● **THE REQUEST**
Express the items between the lines holding "Task: Collapse the 试题管理 sidebar section" and "will [315, 468].", inclusive, as a numbered list, leaving out blank lines.
** START DATA SHOWN **
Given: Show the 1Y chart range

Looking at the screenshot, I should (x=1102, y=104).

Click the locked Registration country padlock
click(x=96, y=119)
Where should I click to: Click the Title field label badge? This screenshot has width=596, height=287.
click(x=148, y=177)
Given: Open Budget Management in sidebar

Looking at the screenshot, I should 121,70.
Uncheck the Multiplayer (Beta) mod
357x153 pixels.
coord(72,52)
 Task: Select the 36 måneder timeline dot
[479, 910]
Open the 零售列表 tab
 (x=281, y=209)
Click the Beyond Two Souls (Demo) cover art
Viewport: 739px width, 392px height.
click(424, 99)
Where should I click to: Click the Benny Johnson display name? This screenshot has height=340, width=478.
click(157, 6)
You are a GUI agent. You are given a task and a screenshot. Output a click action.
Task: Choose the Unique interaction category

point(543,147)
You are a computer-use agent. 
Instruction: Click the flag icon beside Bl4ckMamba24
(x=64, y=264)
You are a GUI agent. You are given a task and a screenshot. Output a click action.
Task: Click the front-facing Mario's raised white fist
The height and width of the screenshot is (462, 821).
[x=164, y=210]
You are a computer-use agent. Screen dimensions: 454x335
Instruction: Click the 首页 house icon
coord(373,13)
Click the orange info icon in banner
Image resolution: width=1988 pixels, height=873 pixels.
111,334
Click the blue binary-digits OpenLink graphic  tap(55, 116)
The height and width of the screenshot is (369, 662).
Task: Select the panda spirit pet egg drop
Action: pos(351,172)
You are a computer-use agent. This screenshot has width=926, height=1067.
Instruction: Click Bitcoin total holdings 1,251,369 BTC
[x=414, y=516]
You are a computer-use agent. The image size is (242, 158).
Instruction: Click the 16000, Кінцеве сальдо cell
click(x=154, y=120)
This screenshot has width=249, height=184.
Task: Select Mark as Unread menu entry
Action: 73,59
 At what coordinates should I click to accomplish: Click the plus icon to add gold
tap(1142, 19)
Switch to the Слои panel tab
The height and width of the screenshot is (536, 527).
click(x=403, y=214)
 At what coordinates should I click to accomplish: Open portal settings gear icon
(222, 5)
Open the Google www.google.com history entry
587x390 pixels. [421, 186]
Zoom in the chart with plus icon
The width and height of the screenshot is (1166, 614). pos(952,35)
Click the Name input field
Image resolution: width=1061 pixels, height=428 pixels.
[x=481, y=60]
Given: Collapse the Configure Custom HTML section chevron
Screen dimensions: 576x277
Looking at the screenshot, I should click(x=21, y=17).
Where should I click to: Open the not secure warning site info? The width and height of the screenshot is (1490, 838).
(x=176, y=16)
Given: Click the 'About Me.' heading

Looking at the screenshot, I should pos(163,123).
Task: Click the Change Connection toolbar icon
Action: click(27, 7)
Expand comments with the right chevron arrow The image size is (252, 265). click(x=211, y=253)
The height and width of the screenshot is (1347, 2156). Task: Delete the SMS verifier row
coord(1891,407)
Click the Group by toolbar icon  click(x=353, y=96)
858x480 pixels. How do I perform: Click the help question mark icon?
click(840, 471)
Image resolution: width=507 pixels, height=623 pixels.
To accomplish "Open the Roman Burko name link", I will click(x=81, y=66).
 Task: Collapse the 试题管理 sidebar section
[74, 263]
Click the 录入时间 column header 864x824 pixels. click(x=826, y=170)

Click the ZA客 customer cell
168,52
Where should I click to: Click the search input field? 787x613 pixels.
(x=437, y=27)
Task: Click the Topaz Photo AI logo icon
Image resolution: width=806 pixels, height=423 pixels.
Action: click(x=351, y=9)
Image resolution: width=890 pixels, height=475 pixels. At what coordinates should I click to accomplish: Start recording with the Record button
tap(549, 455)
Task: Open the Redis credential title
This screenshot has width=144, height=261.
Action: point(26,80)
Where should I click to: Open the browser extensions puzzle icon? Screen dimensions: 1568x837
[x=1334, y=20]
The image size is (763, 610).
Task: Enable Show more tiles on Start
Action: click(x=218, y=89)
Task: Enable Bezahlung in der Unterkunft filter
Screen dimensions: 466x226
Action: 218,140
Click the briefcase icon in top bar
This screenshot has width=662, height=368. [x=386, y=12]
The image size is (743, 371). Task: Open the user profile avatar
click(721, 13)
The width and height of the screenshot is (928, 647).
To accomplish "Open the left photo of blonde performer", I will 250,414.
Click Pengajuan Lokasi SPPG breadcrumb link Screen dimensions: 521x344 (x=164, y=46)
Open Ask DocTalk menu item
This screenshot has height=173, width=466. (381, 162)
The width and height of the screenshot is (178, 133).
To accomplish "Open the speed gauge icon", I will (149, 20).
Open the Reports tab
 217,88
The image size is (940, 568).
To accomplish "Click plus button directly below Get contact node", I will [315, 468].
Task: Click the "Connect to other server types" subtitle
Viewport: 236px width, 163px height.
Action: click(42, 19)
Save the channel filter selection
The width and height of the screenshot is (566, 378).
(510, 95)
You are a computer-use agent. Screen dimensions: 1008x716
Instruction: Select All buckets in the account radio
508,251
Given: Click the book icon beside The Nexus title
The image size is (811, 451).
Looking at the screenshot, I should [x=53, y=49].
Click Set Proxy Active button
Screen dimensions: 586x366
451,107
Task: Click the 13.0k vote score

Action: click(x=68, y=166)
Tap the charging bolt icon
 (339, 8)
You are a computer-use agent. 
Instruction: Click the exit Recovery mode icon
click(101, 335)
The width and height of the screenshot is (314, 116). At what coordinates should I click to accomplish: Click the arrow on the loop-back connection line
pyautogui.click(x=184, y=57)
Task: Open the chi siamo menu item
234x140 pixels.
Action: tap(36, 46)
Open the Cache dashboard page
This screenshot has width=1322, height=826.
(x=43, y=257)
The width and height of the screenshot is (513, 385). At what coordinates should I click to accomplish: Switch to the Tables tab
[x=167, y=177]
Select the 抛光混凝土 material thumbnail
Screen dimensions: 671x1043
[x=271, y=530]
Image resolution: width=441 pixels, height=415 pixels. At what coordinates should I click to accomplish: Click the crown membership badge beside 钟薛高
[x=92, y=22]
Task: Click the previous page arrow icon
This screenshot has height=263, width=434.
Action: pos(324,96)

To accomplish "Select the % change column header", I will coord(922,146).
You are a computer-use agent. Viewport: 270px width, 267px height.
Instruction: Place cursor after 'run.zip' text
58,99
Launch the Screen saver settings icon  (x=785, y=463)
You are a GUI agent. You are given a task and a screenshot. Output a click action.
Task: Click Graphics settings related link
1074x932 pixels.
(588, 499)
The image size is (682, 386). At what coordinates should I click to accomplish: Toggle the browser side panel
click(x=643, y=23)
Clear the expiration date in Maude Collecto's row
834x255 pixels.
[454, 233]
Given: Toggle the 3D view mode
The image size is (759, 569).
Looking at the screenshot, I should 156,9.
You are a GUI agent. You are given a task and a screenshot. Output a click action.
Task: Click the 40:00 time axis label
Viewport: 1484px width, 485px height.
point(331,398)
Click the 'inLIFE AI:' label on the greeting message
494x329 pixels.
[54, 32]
** END DATA SHOWN **
● **ANSWER TO THIS TASK**
1.  Task: Collapse the 试题管理 sidebar section
2. [74, 263]
3. Click the 录入时间 column header 864x824 pixels. click(x=826, y=170)
4. Click the ZA客 customer cell
5. 168,52
6. Where should I click to: Click the search input field? 787x613 pixels.
7. (x=437, y=27)
8. Task: Click the Topaz Photo AI logo icon
9. Image resolution: width=806 pixels, height=423 pixels.
10. Action: click(x=351, y=9)
11. Image resolution: width=890 pixels, height=475 pixels. At what coordinates should I click to accomplish: Start recording with the Record button
12. tap(549, 455)
13. Task: Open the Redis credential title
14. This screenshot has width=144, height=261.
15. Action: point(26,80)
16. Where should I click to: Open the browser extensions puzzle icon? Screen dimensions: 1568x837
17. [x=1334, y=20]
18. The image size is (763, 610).
19. Task: Enable Show more tiles on Start
20. Action: click(x=218, y=89)
21. Task: Enable Bezahlung in der Unterkunft filter
22. Screen dimensions: 466x226
23. Action: 218,140
24. Click the briefcase icon in top bar
25. This screenshot has width=662, height=368. [x=386, y=12]
26. The image size is (743, 371). Task: Open the user profile avatar
27. click(721, 13)
28. The width and height of the screenshot is (928, 647).
29. To accomplish "Open the left photo of blonde performer", I will 250,414.
30. Click Pengajuan Lokasi SPPG breadcrumb link Screen dimensions: 521x344 (x=164, y=46)
31. Open Ask DocTalk menu item
32. This screenshot has height=173, width=466. (381, 162)
33. The width and height of the screenshot is (178, 133).
34. To accomplish "Open the speed gauge icon", I will (149, 20).
35. Open the Reports tab
36.  217,88
37. The image size is (940, 568).
38. To accomplish "Click plus button directly below Get contact node", I will [315, 468].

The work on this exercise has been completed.